[Tasks to carry out]
1. Answer these questions about the Freedom Telecom article:
(a) In what year was the company started, and what kind of firm was it then?
(b) Which four platforms does its financial ecosystem include today?
(c) What became the most downloaded application of 2025?
2. Why did the company in the Freedom Telecom article expand beyond brokerage? Answer in one to three sentences.
3. Resume the Freedom Telecom article after its final sentence.

[Document passage]
##########
Freedom Telecom: Building the Rails of a Fully Integrated Digital Ecosystem

 

Telecom Review Leaders’ Summit, TRS25

On day one of the 19th edition of the Telecom Review Leaders’ Summit, held under the theme ‘Tech Intelligence Beyond Mobility’ from 10–11 December 2025 in Dubai, UAE, a fireside chat took place between Timur Turlov, Board Member and CEO of Freedom Holding Corp., and Toni Eid, Founder of Telecom Review Group and CEO of Trace Media International.

“Freedom Telecom was started in 2008 as just a digital brokerage firm providing access to global stock markets for customers in Central Asia. But then we realized how the digital ecosystem was transforming the financial market into a consumer market,” explained Turlov.

This early insight pushed the company to expand beyond brokerage and build a full financial ecosystem. Today, its digital bank operates alongside a digital insurance platform, a digital brokerage interface, and an investment banking platform. This marked a clear shift: a financial ecosystem is far more powerful than isolated financial products.

From there, the vision broadened. The company recognized that an ecosystem fully integrated with government services, e-commerce, lifestyle offerings, and finance would eventually outperform most standalone businesses. In Kazakhstan, this strategy has already proven itself. The company’s super app became the most downloaded application of 2025, driven by its breadth of services and seamless user experience.
##########
[Information shown]
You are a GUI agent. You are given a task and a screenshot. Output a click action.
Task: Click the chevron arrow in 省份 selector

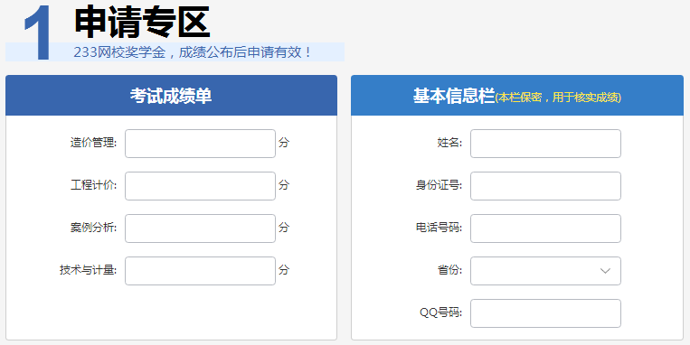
##########
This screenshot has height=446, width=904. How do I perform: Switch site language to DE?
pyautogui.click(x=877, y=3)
##########
[Answers for this exercise]
1.
(a) 2008, as a digital brokerage firm providing access to global stock markets for customers in Central Asia.
(b) A digital bank, a digital insurance platform, a digital brokerage interface, and an investment banking platform.
(c) The company's super app.

2. The company realized that the digital ecosystem was transforming the financial market into a consumer market. That insight led it to build a full financial ecosystem instead of staying a brokerage firm.

3.
According to Turlov, the ecosystem is no longer just a collection of products; “it’s becoming a true set of rails for communication between people.”

The platform enables individuals to access goods and services while managing their finances in one place. With verified user data already in the system, many traditionally separate processes become frictionless. “If you did your KYC once for the bank,” he explained, “There’s no problem providing access for telecom. It’s not a problem to issue your debit card and SIM card together, and offer financing for your new iPhone, while also providing insurance for the phone and even the card.”

However, Turlov emphasized that software alone cannot sustain such an ecosystem. Building digital rails requires physical ones as well. Freedom Telecom invested heavily in infrastructure, most notably, data centers, becoming the second-largest data center operator in Kazakhstan.

Each digital ecosystem requires connectivity and compute,” he said. “To support interactions between merchants, customers, and the government, we need a comprehensive hardware foundation.

These investments have strengthened the company’s ability to launch new business models. With an application that already has strong daily active engagement, high cost-efficiency, and loyal users, introducing complementary services becomes significantly easier. A single onboarding process now unlocks banking, telecom, travel SIMs, insurance products, and more, all within one platform.

Kazakhstan’s Digital Testbed

When asked about the future of the telecom and fintech sectors, Turlov explained that the boundaries between telecom and fintech are disappearing. In his words, “all of us need banking, and all of us need connectivity at the same time,” making their convergence inevitable. The smartphone, he added, has become the single most indispensable object of modern life. If the process of acquiring a new device is trusted, convenient, and linked to financial tools, such as installments and digital banking, the combined ecosystem becomes extraordinarily powerful.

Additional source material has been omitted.